A grassroots activist concerned about election fraud worked for Maricopa County Elections Department in signature verification for five weeks prior to the 2020 election. After she was fired for what she said she believes was asking too many questions, she continued to look into anomalies, such as signatures accepted on mail-in ballot affidavits that did not match the voters’ signatures on their voter registrations. The volunteer activist canvassed some of the homes with mismatching signatures after the 2020 general election looking for votes to cure on behalf of Trump Victory, a project of the Trump Campaign.
The volunteer discovered that many of them — which were generally modest homes in heavily Democratic areas — had exactly 25 people registered to vote at each address.
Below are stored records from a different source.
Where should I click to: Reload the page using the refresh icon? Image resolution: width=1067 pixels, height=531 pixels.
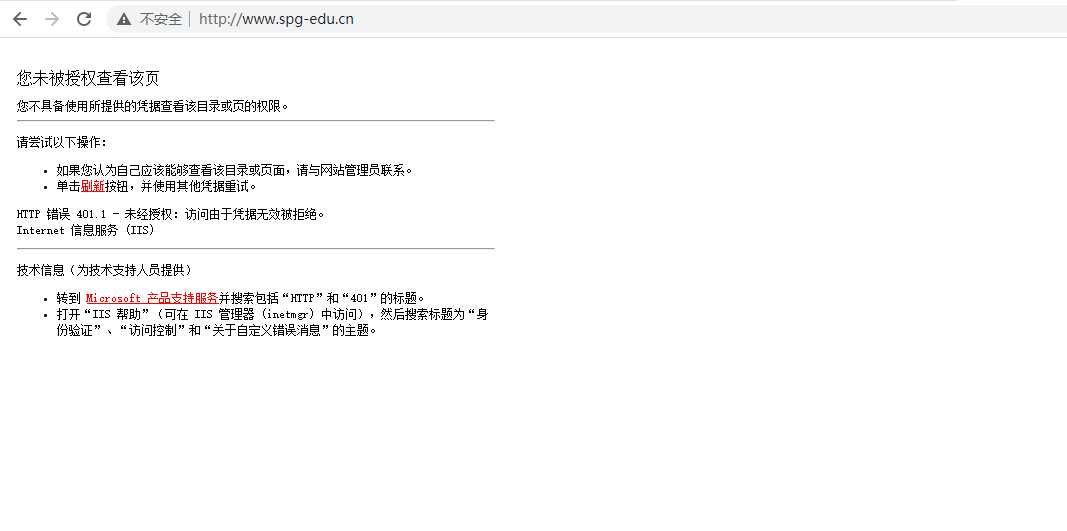point(84,19)
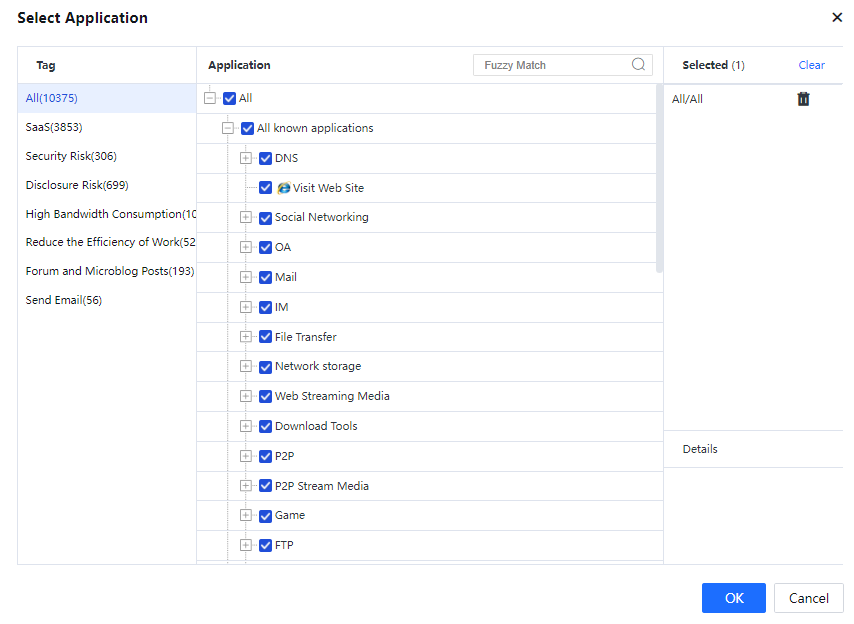Click the Cancel button
The width and height of the screenshot is (854, 624).
point(808,598)
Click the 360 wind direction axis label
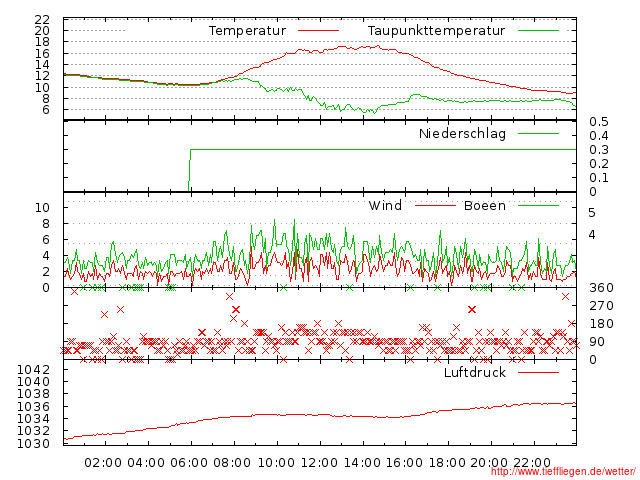 coord(601,288)
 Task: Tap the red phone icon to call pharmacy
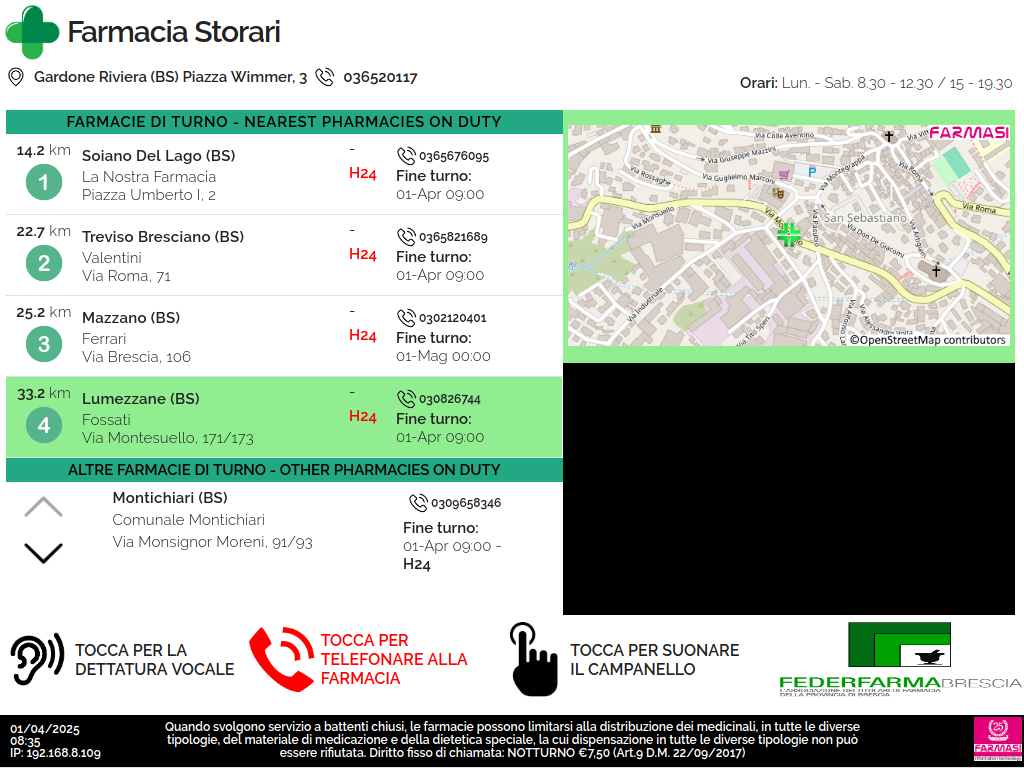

Shelby Busch, co-founder of We the People AZ Alliance, which has worked uncovering evidence of wrongdoing in the 2020 and 2022 elections, told The Arizona Sun Times, “Unfortunately, these stories are not isolated occurrences. We received similar reports all across the state of Arizona.”
Busch explained how her team found while preparing for Abe Hamadeh’s election lawsuit, “thousands of voters across the state who were disenfranchised from voting, many of whom never even knew their vote didn’t count. This includes people who showed up to vote and a ballot had already been received, people whose voter registrations were altered without their knowledge or consent and registered voters who didn’t even appear in the registration records,” she said.
The activist told The Sun Times about one small house in the West Valley where an elderly woman lived alone. Records showed there were 20 people registered to vote at that address. When the activist asked the woman about them, she said she recognized the name of one of them as her daughter’s boyfriend who lived “around the corner.” The homeowner’s mailbox was located outside of her fence, the canvasser noted, where anyone could easily open it and take out mail. The activist suspected that someone was deliberately using the woman’s home without her knowledge, taking advantage of the fact she was elderly and had an easily accessible mailbox, to ballot harvest.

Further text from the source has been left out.